Dataset excerpts Block Start
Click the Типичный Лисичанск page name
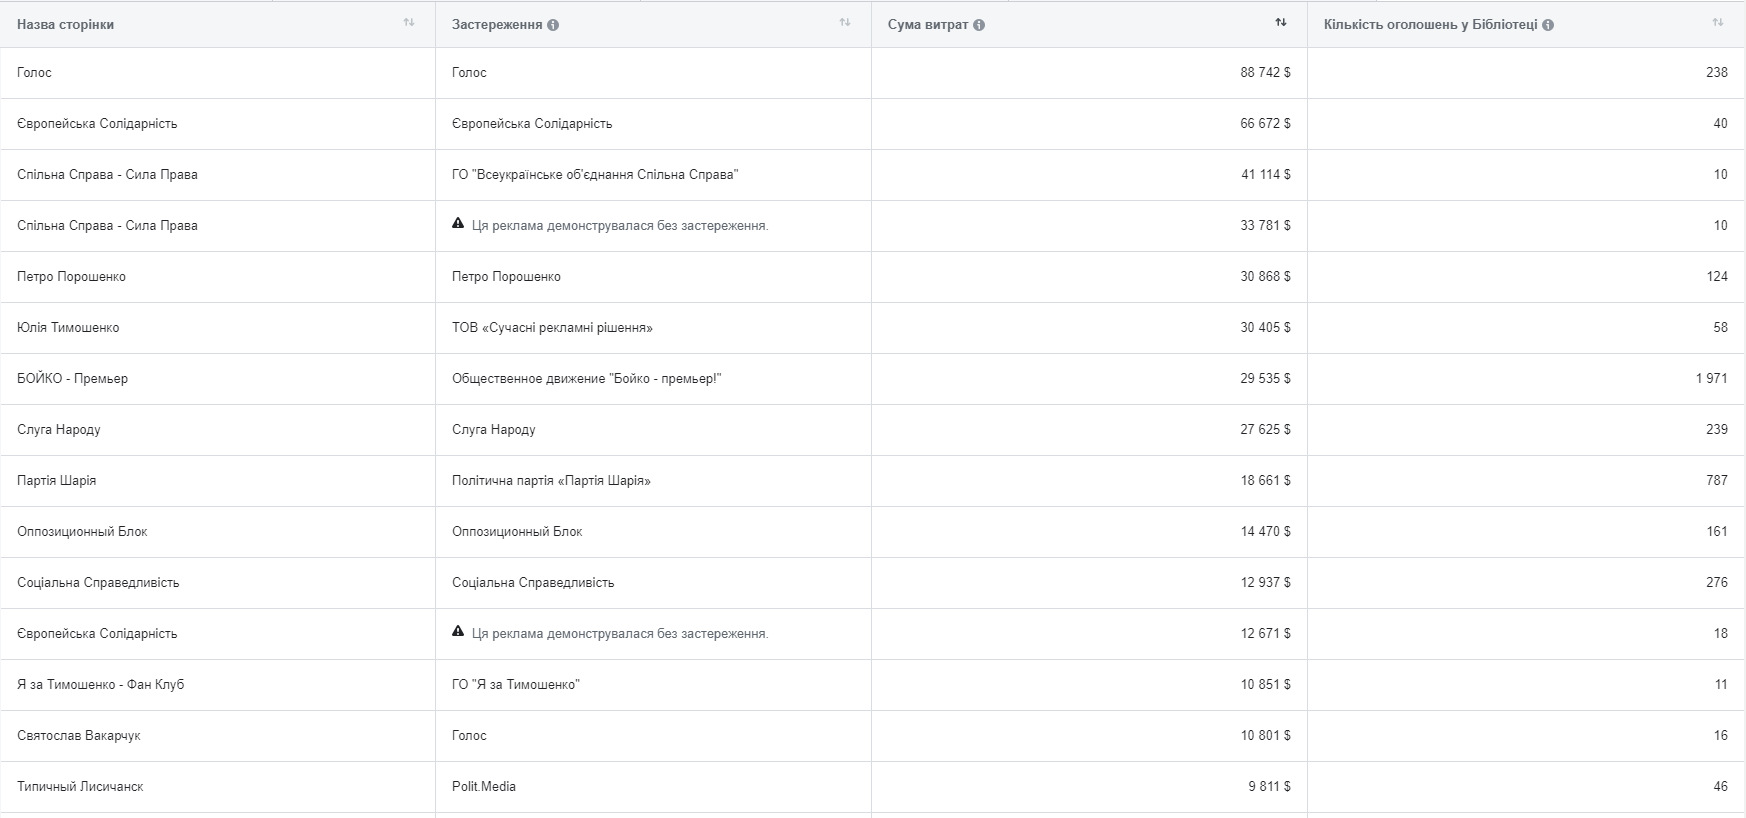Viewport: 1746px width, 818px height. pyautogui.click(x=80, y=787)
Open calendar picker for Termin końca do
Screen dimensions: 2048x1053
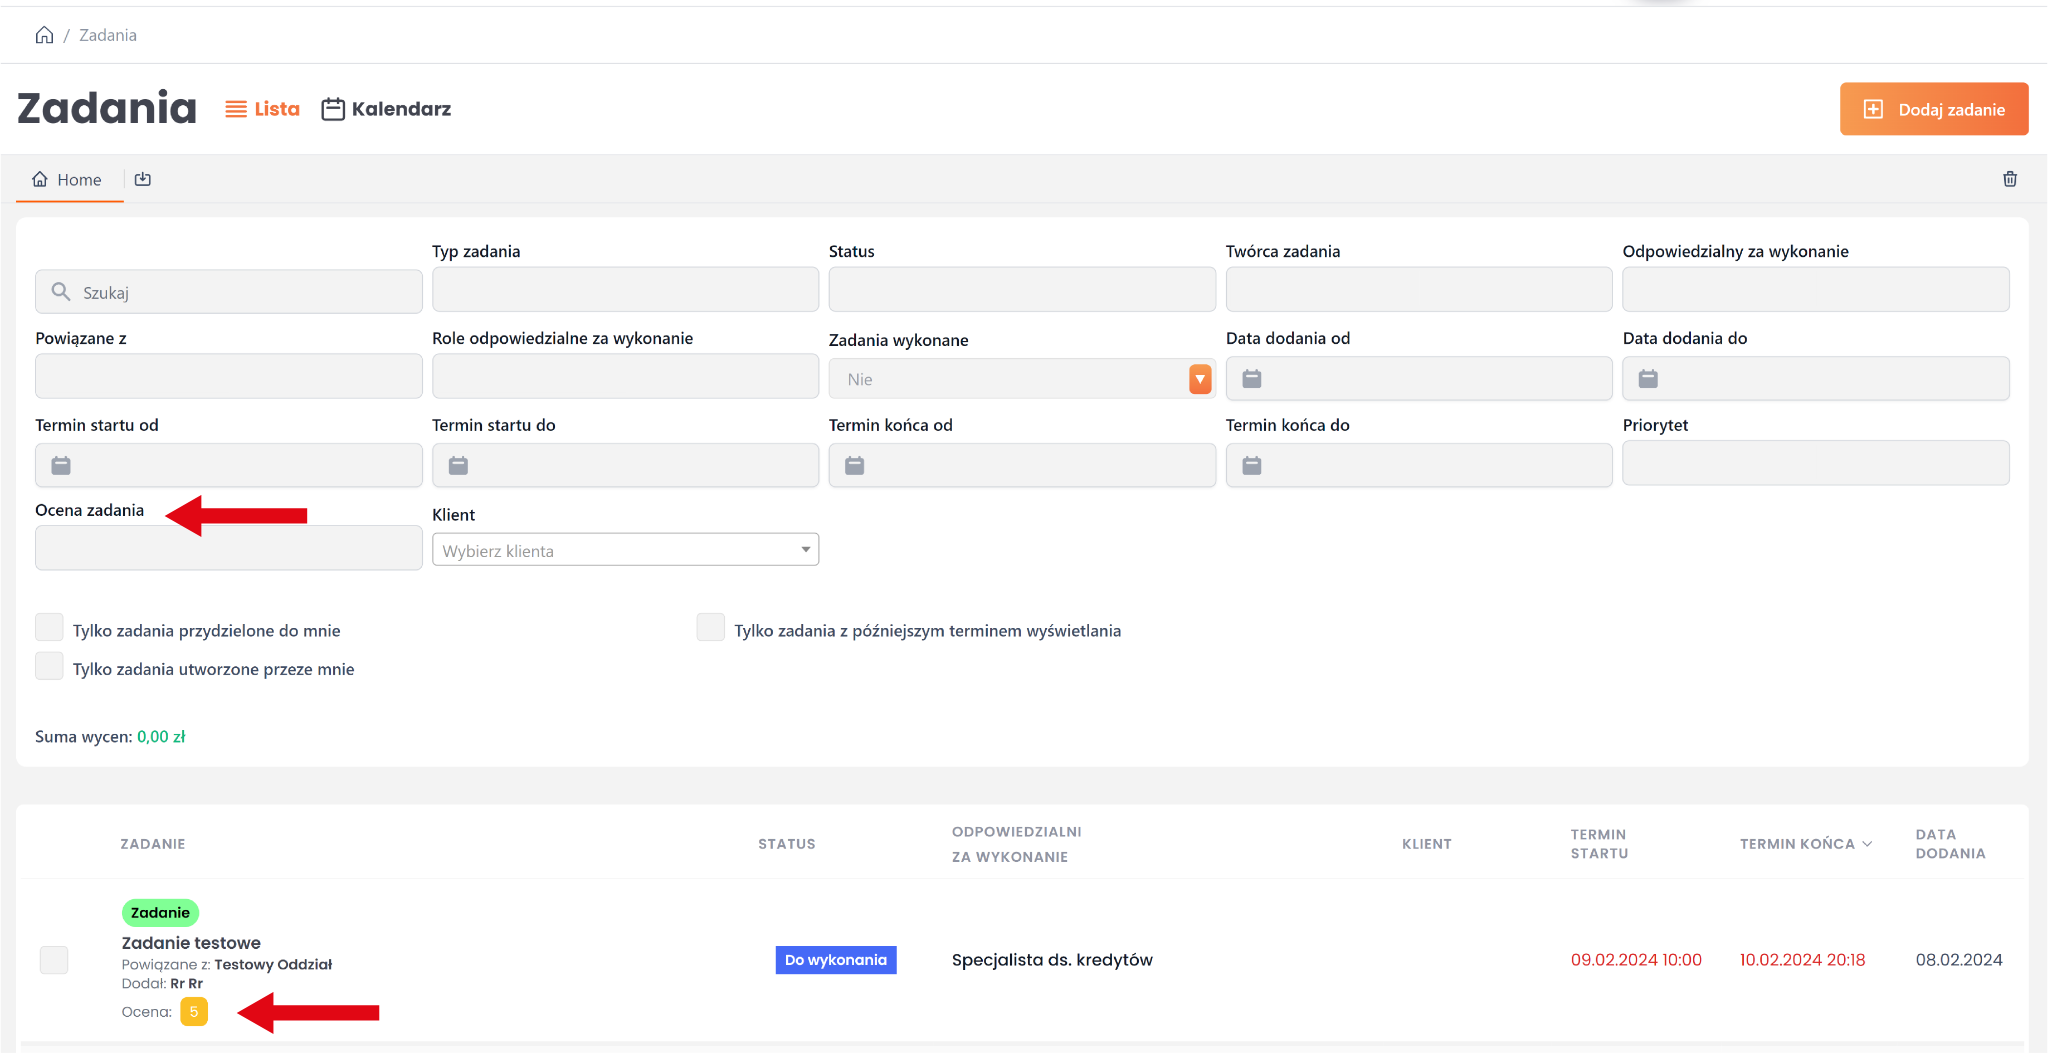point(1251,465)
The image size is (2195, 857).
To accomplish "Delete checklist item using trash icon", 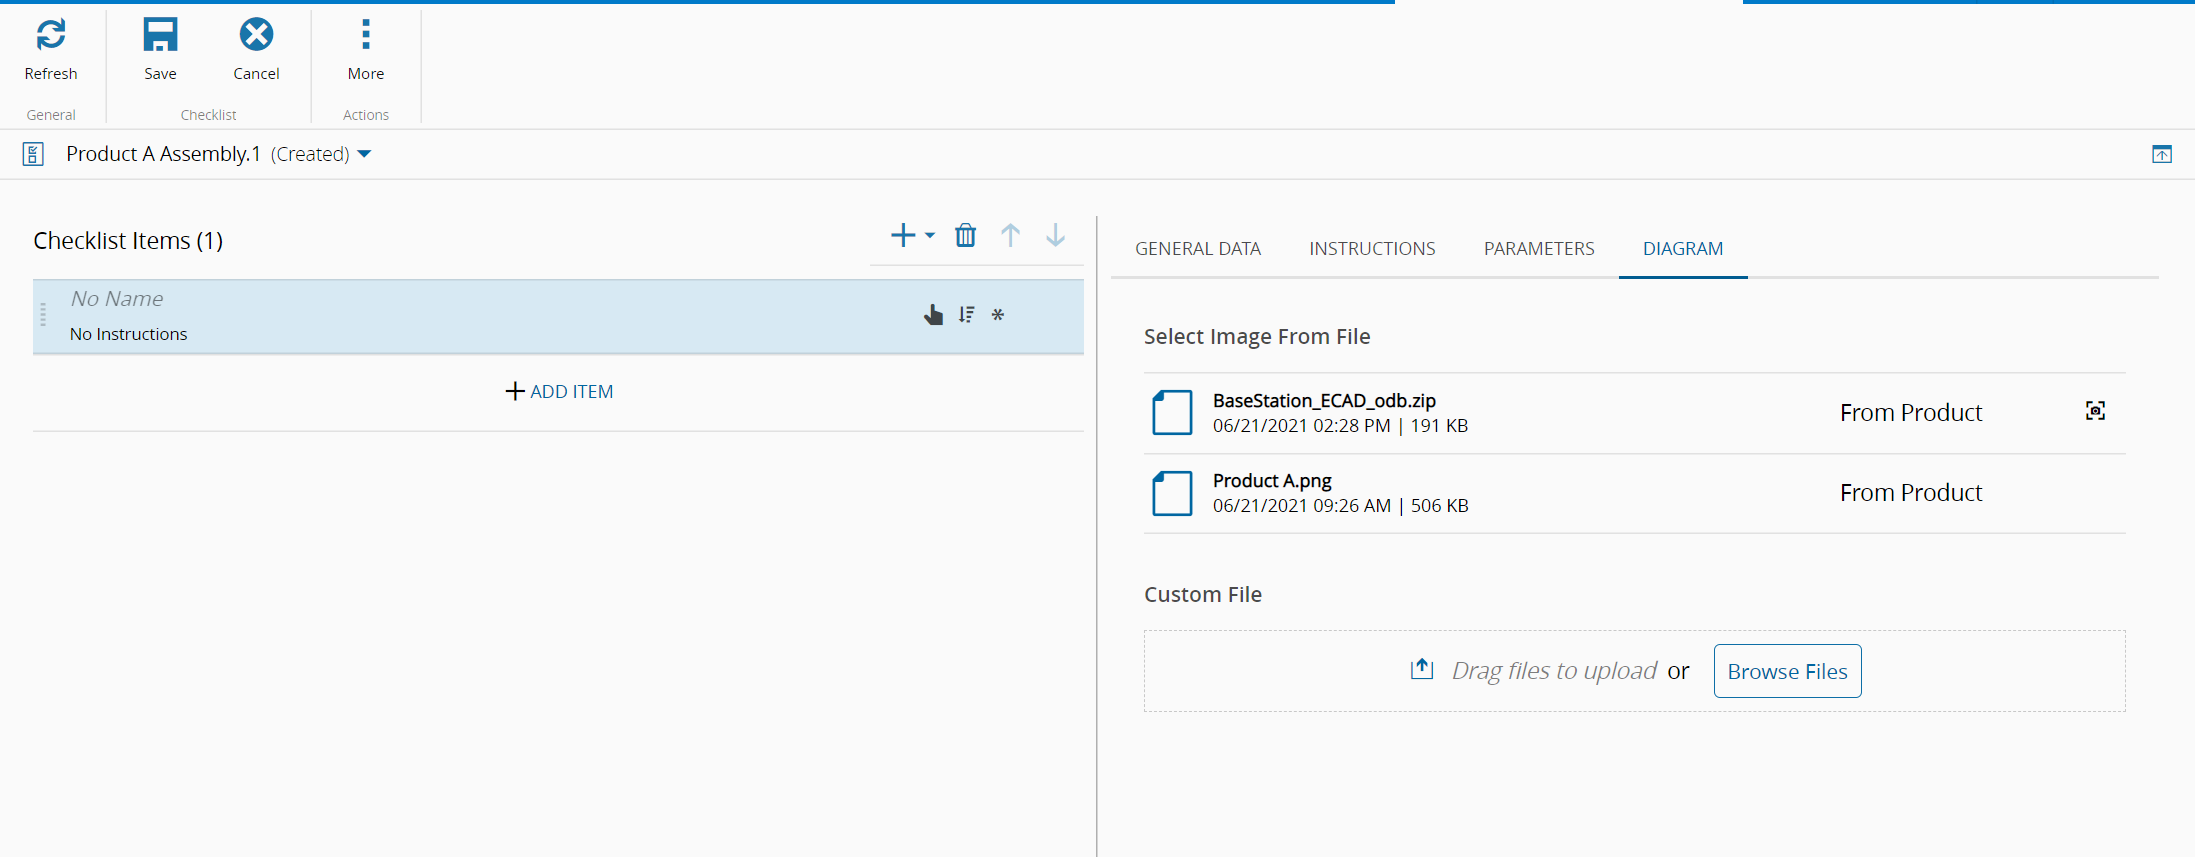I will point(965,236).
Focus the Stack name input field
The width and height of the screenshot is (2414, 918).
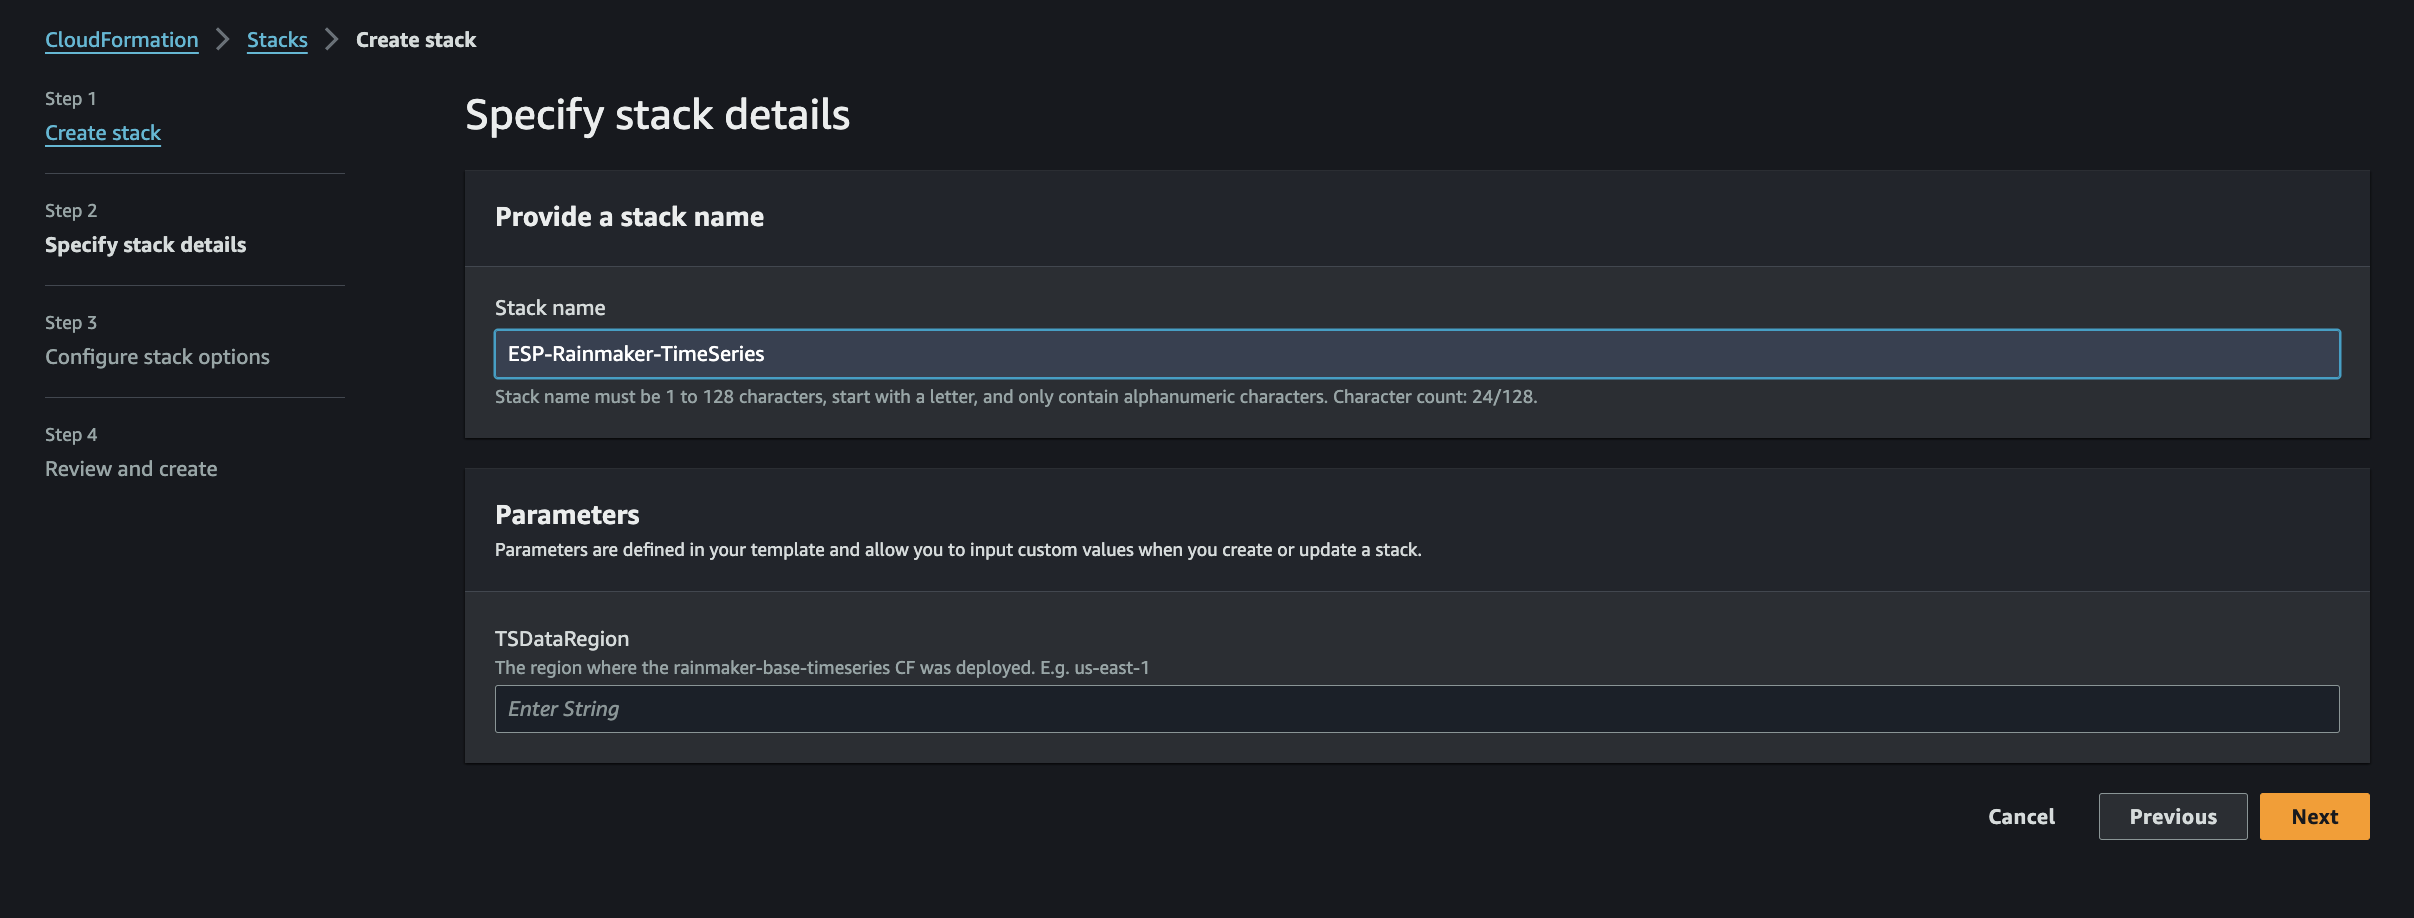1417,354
Dataset excerpts Block End
Requirement:
Omit the pictures and retype exactly the lines from the one containing "Focus the Stack name input field" through the end of the entries above.

Result of the task:
Focus the Stack name input field
The width and height of the screenshot is (2414, 918).
1417,354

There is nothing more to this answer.